И еще по одной скрытой причине уязвимость "Крымского государства" была ничуть не меньше его военных успехов. Хотя Кривошеин и объявил, что центр тяжести устроения жизни должен переместиться книзу, в толщу народных масс, эти самые массы относились к армии враждебно и считали, что на смену казарменному большевизму может прийти только народовластие, но не открытая или скрытая реакция. Среди севастопольских журналистов ходила злая шутка о кривошеинских усилиях: "Сверху - прострация, посредине - саботаж, а внизу спекуляция".
И все это говорилось при наличии многих свобод, провозглашенных Главнокомандующим.
Но не было новых людей! Повторялась старая история - власти ожидали поддержки от общества и не умели привлечь его, а общество, то есть партийные деятели, промышленники, кооператоры, журналисты, сталкивалось с обыденной казенщиной и презирало власти. Поэтому образованный интеллигентный Врангель, имевший два высших образования (он окончил Горный институт и Академию Генерального штаба), мысленно оглядывал ряды соратников и испытывал гнетущее чувство. Да, верных и преданных людей было немало. Но где умные, терпеливые, созидательные работники? Возглавив армию после новороссийской катастрофы, Врангель бросил вызов своей военной судьбе.

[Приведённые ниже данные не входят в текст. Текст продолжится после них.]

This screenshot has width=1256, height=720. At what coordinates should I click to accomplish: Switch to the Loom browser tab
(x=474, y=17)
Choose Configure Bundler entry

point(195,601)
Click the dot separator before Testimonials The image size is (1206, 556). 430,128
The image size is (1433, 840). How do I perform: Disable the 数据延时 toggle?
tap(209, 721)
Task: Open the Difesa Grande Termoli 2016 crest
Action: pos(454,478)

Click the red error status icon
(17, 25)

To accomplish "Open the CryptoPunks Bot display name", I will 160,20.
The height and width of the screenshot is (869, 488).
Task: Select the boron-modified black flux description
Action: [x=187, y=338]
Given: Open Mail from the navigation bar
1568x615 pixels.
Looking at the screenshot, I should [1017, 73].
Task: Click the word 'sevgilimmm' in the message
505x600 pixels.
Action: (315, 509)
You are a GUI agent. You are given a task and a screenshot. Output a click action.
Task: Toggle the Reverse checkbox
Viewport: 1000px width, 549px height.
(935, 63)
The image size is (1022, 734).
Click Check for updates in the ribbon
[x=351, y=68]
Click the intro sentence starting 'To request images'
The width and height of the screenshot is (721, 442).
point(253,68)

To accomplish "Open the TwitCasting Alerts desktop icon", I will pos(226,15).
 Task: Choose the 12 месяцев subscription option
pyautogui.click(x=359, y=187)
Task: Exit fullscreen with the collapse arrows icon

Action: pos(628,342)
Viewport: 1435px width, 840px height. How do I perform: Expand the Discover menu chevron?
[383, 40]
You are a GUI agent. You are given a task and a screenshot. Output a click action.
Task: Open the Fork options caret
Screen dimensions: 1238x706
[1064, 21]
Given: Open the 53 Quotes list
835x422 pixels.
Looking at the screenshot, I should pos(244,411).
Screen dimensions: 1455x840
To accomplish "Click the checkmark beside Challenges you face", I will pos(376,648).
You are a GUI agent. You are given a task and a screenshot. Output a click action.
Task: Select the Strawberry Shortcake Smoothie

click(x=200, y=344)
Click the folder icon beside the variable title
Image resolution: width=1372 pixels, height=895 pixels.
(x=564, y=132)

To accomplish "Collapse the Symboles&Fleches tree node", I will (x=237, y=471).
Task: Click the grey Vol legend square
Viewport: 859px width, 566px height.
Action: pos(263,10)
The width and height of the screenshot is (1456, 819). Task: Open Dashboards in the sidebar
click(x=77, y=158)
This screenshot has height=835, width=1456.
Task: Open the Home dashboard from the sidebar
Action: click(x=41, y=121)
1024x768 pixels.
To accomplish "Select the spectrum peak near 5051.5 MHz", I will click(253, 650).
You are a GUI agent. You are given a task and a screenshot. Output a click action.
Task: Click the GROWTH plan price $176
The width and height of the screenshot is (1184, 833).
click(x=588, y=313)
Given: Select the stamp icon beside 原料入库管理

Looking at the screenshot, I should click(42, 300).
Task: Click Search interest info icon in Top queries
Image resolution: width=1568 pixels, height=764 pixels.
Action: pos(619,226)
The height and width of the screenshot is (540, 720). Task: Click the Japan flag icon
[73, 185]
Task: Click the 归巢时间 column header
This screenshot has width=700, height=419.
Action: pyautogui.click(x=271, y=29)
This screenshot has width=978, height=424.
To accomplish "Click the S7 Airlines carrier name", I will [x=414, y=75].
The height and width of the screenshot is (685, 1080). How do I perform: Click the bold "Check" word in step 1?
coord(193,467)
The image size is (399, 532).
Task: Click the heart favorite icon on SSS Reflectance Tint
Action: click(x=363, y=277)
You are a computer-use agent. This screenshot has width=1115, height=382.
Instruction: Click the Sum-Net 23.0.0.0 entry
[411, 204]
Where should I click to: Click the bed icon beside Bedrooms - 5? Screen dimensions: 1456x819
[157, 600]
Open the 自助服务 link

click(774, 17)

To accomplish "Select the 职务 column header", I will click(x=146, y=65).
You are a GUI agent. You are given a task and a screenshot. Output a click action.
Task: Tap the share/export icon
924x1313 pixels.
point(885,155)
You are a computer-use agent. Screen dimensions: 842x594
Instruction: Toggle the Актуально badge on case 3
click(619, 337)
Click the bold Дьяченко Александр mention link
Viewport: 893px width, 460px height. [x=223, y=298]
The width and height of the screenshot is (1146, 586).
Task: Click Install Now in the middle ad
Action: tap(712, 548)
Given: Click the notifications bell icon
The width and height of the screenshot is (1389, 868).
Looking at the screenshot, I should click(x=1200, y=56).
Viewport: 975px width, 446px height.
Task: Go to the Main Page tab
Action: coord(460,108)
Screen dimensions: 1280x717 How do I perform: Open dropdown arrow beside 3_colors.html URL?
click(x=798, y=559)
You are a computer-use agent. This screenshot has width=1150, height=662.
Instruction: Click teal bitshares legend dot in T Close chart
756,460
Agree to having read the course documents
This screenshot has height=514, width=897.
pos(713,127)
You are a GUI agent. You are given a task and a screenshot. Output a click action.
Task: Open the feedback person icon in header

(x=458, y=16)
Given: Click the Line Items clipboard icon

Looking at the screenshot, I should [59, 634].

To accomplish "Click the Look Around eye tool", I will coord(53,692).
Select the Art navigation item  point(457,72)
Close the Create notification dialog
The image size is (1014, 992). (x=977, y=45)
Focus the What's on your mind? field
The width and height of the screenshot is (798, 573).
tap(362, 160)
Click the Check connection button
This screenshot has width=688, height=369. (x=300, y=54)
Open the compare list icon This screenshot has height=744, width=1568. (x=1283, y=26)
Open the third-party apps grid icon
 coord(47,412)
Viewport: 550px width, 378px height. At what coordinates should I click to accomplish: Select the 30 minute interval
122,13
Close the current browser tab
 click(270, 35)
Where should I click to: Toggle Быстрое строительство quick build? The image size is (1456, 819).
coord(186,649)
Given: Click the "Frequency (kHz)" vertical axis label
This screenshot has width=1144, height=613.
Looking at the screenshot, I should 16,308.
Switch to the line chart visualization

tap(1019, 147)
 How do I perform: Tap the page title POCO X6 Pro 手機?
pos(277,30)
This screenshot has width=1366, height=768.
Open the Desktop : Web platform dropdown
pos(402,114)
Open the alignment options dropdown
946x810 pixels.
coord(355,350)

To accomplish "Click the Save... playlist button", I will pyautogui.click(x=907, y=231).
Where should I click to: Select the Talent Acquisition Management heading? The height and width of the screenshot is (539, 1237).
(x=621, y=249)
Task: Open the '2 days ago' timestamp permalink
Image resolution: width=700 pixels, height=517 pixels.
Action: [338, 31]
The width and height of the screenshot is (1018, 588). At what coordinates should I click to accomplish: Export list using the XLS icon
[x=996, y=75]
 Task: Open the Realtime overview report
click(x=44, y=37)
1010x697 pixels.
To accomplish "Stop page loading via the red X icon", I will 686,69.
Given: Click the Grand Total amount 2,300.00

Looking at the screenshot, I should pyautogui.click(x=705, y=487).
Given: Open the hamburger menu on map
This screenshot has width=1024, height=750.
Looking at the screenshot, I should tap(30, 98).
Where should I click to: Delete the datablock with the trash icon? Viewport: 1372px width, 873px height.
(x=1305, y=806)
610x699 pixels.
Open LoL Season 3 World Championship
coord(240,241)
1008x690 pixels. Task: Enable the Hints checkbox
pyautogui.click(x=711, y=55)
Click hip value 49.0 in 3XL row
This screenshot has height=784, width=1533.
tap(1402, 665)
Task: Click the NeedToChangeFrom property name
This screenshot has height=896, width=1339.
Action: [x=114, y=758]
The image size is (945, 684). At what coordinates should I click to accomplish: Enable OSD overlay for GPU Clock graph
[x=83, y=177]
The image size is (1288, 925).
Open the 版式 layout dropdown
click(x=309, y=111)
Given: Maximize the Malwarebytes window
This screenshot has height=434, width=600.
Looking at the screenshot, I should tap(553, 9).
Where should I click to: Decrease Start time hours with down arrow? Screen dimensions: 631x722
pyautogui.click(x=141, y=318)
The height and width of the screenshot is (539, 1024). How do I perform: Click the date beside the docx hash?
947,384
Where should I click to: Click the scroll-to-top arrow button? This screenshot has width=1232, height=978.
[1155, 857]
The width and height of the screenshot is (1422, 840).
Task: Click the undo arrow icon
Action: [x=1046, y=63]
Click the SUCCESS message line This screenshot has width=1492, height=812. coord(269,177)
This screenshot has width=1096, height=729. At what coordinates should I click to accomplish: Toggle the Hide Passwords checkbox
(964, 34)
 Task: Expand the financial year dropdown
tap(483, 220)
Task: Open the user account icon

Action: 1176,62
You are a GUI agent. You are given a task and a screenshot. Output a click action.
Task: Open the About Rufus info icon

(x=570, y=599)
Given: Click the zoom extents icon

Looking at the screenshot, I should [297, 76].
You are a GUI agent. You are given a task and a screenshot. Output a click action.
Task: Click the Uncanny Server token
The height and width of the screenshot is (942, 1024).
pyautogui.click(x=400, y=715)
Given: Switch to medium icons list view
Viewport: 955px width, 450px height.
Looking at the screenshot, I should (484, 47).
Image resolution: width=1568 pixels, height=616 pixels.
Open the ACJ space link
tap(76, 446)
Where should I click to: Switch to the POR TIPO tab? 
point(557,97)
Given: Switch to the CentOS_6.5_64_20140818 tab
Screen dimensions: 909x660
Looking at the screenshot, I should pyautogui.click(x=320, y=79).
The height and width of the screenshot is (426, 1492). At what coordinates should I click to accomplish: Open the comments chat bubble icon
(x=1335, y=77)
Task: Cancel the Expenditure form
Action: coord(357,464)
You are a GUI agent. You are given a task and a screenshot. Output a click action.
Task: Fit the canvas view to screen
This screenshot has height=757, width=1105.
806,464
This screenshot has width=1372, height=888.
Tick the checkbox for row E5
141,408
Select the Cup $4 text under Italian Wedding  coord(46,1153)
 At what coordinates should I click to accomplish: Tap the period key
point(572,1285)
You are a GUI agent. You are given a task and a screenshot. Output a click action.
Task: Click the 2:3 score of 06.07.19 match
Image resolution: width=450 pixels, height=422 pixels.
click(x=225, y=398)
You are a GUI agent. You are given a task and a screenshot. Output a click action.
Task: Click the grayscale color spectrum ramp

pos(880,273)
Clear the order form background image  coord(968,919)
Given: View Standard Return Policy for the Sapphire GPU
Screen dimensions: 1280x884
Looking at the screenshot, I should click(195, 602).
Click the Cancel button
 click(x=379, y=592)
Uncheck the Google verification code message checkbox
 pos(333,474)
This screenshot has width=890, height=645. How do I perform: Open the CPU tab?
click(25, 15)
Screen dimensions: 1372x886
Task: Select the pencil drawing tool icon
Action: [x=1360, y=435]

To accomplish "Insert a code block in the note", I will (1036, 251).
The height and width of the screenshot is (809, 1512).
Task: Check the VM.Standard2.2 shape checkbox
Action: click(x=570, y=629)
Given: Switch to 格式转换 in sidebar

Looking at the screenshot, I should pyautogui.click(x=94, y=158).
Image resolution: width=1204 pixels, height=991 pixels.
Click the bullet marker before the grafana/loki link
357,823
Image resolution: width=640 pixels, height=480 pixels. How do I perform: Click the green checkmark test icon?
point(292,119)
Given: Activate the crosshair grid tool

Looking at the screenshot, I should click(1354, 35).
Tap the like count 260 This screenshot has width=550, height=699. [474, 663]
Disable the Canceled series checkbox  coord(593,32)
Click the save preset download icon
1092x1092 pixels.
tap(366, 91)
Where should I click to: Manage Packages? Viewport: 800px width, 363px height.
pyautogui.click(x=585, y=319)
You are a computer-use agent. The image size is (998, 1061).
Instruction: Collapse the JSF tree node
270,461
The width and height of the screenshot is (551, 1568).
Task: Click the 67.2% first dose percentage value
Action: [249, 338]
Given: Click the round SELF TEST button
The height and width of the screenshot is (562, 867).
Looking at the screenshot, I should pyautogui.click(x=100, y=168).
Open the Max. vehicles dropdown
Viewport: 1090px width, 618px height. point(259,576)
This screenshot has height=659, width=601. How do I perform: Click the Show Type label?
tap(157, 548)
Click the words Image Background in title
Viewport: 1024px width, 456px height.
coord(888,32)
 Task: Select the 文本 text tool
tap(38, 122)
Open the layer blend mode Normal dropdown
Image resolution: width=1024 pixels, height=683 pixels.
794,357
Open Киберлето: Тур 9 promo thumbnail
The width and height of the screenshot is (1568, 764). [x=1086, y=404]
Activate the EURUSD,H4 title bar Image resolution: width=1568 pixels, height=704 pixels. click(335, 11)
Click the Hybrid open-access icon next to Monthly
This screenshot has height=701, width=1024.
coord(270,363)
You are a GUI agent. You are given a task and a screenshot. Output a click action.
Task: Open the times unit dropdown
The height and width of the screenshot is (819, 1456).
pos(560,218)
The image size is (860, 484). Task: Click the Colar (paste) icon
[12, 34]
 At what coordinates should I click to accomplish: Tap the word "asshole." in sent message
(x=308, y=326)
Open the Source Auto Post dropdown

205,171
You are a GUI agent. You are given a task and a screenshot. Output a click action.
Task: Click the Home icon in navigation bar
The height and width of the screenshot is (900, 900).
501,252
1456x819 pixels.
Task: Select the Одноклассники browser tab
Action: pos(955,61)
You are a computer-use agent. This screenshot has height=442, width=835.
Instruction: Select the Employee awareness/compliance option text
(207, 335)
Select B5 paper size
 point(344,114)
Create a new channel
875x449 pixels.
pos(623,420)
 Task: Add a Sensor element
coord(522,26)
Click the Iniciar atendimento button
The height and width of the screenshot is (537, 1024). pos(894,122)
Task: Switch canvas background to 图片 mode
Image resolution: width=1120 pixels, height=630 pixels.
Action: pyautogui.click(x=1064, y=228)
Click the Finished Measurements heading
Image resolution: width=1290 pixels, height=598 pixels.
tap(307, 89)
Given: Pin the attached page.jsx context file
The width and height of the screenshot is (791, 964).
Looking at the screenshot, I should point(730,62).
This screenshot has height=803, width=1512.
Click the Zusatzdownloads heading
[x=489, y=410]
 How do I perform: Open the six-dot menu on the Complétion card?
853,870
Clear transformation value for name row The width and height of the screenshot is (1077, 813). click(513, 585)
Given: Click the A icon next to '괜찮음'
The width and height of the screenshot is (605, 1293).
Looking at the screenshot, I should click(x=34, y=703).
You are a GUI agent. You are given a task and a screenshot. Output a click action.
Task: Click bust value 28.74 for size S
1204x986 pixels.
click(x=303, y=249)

Пригласив столыпинского сподвижника Кривошеина, он бросил вызов и российской косности. Следующим шагом должно было быть создание гражданского правительства, объединяющего всех. Но тогда он утратил бы полноту власти... Этот шаг был неисполним.
За волной военного успеха и воображаемого народного единения в крымском тылу расширялась застарелая рана: промышленники сокращали производство, обращали правительственные ссуды не в дело, а на валютные спекуляции; росли цены, исчезали товары, участились грабежи.
Впрочем, воображаемый народ все понимал и поддерживал Главнокомандующего.
* * *
На тридцатое августа назначили выезд на фронт иностранных миссий. Сперва им хотели показать Перекоп, однако вовремя спохватились и изменили программу, выбрав для осмотра Таганашские позиции. А главные, перекопские, показывать было стыдно, там не было готово и половины укреплений.
Утром к станции Таганаш, расположенной перед дамбами за станциями Сиваш и Чонгар, подошел поезд. С платформ на белесую от соли дорогу спустили автомобили, казаки-конвойцы оседлали коней и подняли на пике значок Главкома.